In another study, 21,805 asymptomatic patients received iFOBT based on one stool sample collected by patients following the kit instructions on the day of or the day before the colonoscopy. Stool samples were analyzed using the Magstream 1,000/Hem SP automated system (from Fujirebio Incorporated, Tokyo, Japan), which is based on the HemeSelect system (from Beckman Coulter, Palo Alto, California). Sensitivity and specificity based on subsequent colonoscopy were, respectively, 65.8% and 94.6% for cancer and 27.1% and 95.1% for advanced neoplasm.
Fecal immunochemical tests may vary with regard to numbers of stools tested and cut-off values for a positive result.[30,31,32]
A systematic review to evaluate the comparative diagnostic performance of gFOBT and iFOBT in the context of a decision to introduce screening for CRC in the United Kingdom, included 33 studies evaluating gFOBT and 35 studies evaluating iFOBT, including nine that evaluated both gFOBT and iFOBT. There was no clear evidence for superiority of either gFOBT or iFOBT. Sensitivities for the detection of all neoplasms ranged from 6.2% (specificity 98%) to 83.3% (specificity 98.4%) for gFOBTs and 5.4% (specificity 98.5%) to 62.6% (specificity 94.3%) for iFOBT. Increasing sensitivity entailed adjusting cut-points to decrease specificity. Sensitivities were higher for the detection of CRC and lower for adenomas.
Some studies have utilized the quantitative ability of iFOBT to consider detection and specificity at various test cut-points for defining a positive test. One study  found that reducing the cut-point from the standard 100 ng/mL to 50 ng/mL increased the detection of advanced adenomas but had little impact on the detection of cancer. The number of colonoscopies required to detect a single advanced adenoma or cancer increased from 1.9 to 2.3; a 20% increase. Specificity declined from 97.8% to 96%.
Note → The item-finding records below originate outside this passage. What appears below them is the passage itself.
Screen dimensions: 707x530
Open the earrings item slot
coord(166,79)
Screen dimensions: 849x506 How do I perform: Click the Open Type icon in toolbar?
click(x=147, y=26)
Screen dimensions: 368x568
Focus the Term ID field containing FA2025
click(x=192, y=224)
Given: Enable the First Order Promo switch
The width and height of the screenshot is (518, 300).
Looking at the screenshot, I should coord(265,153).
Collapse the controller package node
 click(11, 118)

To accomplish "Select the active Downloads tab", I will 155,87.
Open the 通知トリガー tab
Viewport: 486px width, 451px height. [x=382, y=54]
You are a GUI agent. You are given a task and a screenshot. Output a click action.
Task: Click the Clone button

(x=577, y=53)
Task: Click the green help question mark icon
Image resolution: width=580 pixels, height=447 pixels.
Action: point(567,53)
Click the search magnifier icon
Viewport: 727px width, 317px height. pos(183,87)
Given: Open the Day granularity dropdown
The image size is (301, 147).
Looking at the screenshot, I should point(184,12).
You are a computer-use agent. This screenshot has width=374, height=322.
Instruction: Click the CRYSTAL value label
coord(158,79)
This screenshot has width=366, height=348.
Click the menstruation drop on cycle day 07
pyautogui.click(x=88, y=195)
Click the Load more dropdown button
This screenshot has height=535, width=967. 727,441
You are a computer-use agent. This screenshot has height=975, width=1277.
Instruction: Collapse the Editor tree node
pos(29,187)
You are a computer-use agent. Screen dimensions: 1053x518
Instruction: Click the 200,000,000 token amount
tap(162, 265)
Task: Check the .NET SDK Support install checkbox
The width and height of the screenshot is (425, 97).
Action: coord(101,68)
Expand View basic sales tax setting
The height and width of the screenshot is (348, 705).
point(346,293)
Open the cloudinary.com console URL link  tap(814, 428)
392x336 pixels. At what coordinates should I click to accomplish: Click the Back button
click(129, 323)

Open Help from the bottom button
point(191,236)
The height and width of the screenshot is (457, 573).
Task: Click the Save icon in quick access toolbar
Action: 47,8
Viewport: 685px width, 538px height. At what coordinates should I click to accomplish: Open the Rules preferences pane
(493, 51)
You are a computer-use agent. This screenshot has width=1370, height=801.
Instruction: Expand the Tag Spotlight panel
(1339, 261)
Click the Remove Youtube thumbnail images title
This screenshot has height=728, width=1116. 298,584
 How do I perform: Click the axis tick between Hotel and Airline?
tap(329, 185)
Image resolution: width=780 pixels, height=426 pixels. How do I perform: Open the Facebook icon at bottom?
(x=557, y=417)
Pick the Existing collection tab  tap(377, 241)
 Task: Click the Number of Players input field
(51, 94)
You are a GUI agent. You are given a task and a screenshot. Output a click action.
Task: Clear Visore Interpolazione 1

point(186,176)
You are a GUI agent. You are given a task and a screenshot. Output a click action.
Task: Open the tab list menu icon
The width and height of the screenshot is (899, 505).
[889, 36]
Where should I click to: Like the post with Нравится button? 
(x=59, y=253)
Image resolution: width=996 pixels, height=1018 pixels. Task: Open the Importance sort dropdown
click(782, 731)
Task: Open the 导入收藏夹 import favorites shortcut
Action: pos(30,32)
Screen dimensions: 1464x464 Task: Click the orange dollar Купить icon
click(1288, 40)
Potential false-positive test results due to an increased risk of upper GI bleeding are of concern with FOBT testing and pretest protocols, therefore; low-dose aspirin regimens should be discontinued for a week or more prior to FOBT. The performance of iFOBT was tested in an ongoing diagnostic study (2005-2009) at 20 internal medicine GI practices in southern Germany. Nineteen hundred seventy-nine patients (233 regular low-dose aspirin users and 1,746 never users) were identified in the records for inclusion in the analysis. All patients provided one stool sample taken within a week before colonoscopy preparation, which was collected according to instructions in a container that was kept refrigerated or frozen until rendered to the clinic on the day of colonoscopy, and the patients agreed to complete a standard questionnaire regarding the use of analgesics and low-dose aspirin (for prevention of cardiovascular disease). Stool samples were thawed within a median of 4 days after arrival at the central laboratory (shipped frozen from the recipient clinics). Fecal occult blood levels were measured by two automated iFOBT tests according to the manufacturer's instructions (RIDASCREEN Haemoglobin and RIDASCREEN Haemo-/Haptoglobin Complex, r-biopharm, Bensheim, Germany) following clinical procedures and blinded to colonoscopy results. Advanced neoplasms were found in 24 aspirin users (10.3%) and in 181 nonusers (10.4%). At the cut-point recommended by the manufacturer, sensitivities for the two tests were 70.8% (95% CI, 48.9%-87.4%) for users compared with 35.9% (95% CI, 28.9%-43.4%) for nonusers and 58.3% (95% CI, 36.6%-77.9%) for users compared with 32% (95% CI, 25.3%-39.4%) for nonusers (P = .001 and P = .01, respectively). Specificities were 85.7% (95% CI, 80.2-90.1%) for users compared with 89.2% (95% CI, 87.6%-90.7%) for nonusers and 85.7% (95% CI, 80.2%-90.1%) for users compared with 91.1% (95% CI, 89.5%-92.4%) for nonusers (P = .13 and P = .01, respectively). For these iFOBTs, sensitivity for advanced neoplasms was notably higher with the use of low-dose aspirin while specificity was only slightly reduced, suggesting that there might be an advantage to aspirin use to increase sensitivity without much decrease in specificity.